In order to evaluate the performance of the eQTL mapping methods in a comprehensive way, we used both simulated data and a variety of published and previously unpublished experimental data from mouse and yeast. The mouse data sets include gene expression data from four tissues of recombinant inbred (RI) BXD mouse strains: regulatory T-cell (H. Chen, RA, and KS, unpublished data), lung (RA, L. Lu, R. Williams, and KS, unpublished data), hematopoietic stem cells , and hippocampus . The yeast data were taken from . Further details are available in the methods section.
We note here that one of the goals of this comparison is to determine how susceptible each method is to the effects of linkage disequilibrium. In light of this goal we used all genotype data as-is, without prefiltering or fusing markers, or assigning surrogate eQTL post-hoc. This enables a straightforward comparison across all mapping methods.
Mutant expression change enrichment
In this test, we collected the maximum absolute expression change observed for each target gene when genes co-localized with eQTL in the 99 th percentile are mutated. These values were aggregated over all target genes, forming a distribution for each eQTL mapping method. We compared these distributions to a null distribution (see methods for details) via the Kolmogorov-Smirnov test. We assert that the method that yields eQTL that are enriched for large changes in expression in the mutant study is the most desirable method.
High-throughput data make functional benchmarking of eQTL mapping methods possible
Augmenting eQTL with independent information has been done previously to strengthen hypotheses suggested by the eQTL data [33–36]. Although these applications demonstrate a certain degree of correspondence between eQTL data and external data sources, and imply that such correspondence is desirable in an eQTL mapping method, no benchmarks based on the systematic recovery of biological information have been proposed and applied to a wide variety of mapping methods and data sets. Validating the performance of mapping methods is important not only for those whose analysis ends with an eQTL map, but also for more sophisticated algorithms such as Lirnet  and Geronemo  which build on top of basic mapping concepts. Our analysis, combined with previously cited works that integrate eQTL with other data, show that there is indeed agreement among eQTL and data from different sources. Maximizing this agreement should be a core objective of future mapping techniques. We hope that this approach to benchmarking, in addition to traditional simulated benchmarks, will help practitioners find the appropriate method now, and lead to the development of better mapping methods in the future.

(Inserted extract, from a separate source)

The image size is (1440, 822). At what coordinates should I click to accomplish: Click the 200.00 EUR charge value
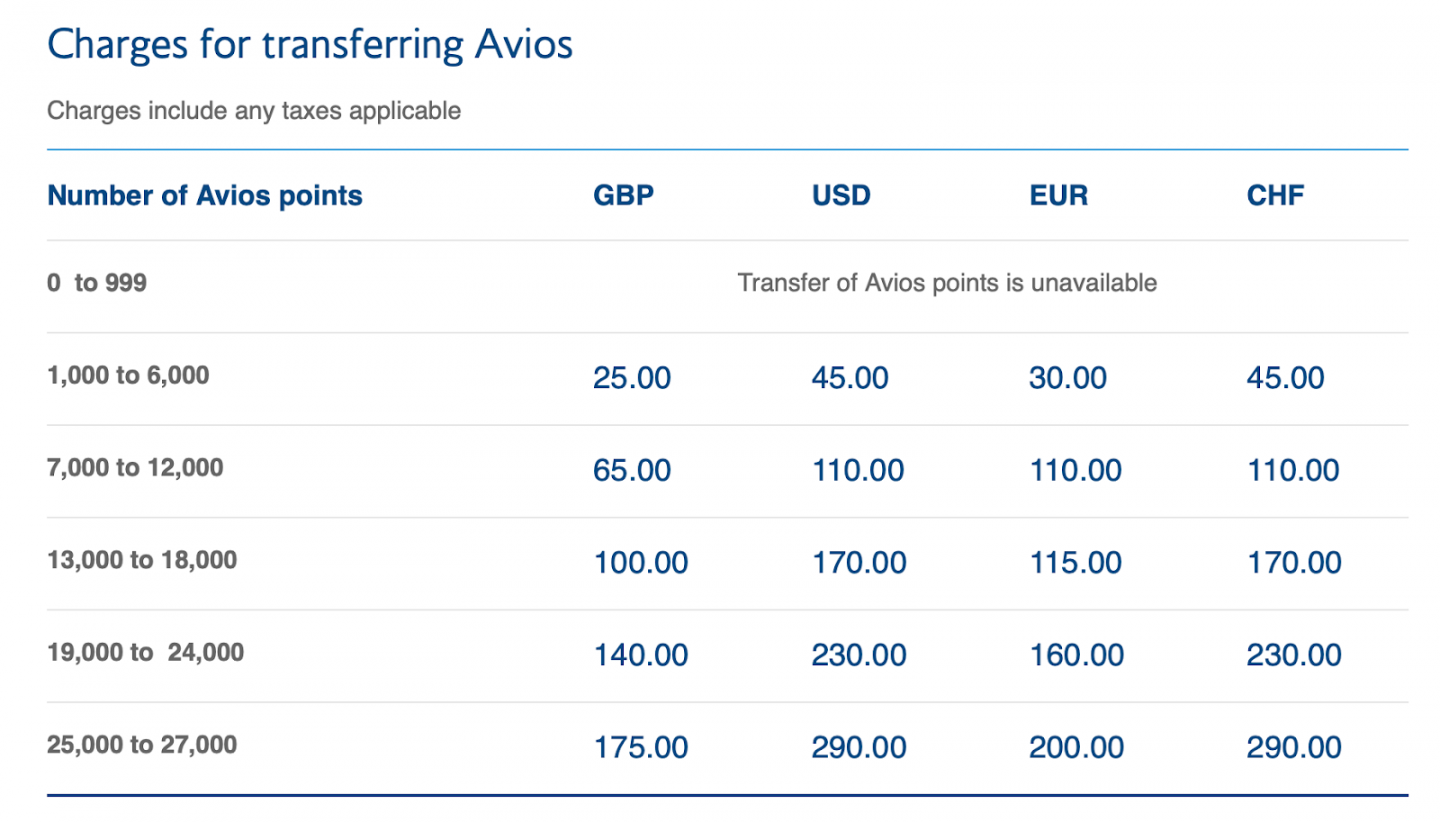click(x=1076, y=748)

Multi-locus eQTL mapping methods outperform legacy methods
With few exceptions, the legacy methods -- HK and CIM -- stood out as the poor performers, particularly in the simulations, cis-eQTL proportions, and enrichment for KEGG pathway relationships. In preliminary analyses, we found related univariate mapping methods such as EM interval mapping  and ANOVA to have performance almost indistinguishable from HK (data not shown). This observation is important because even at the time of this writing there are still eQTL papers being published that use legacy mapping methods for their analysis [39–42], ostensibly because the more modern methods are not as accessible. In light of our results, we expect that these studies have not exploited the full potential of the collected data. This represents a challenge for the computational community of working to promote not just the development, but also the adoption of these more advanced methods.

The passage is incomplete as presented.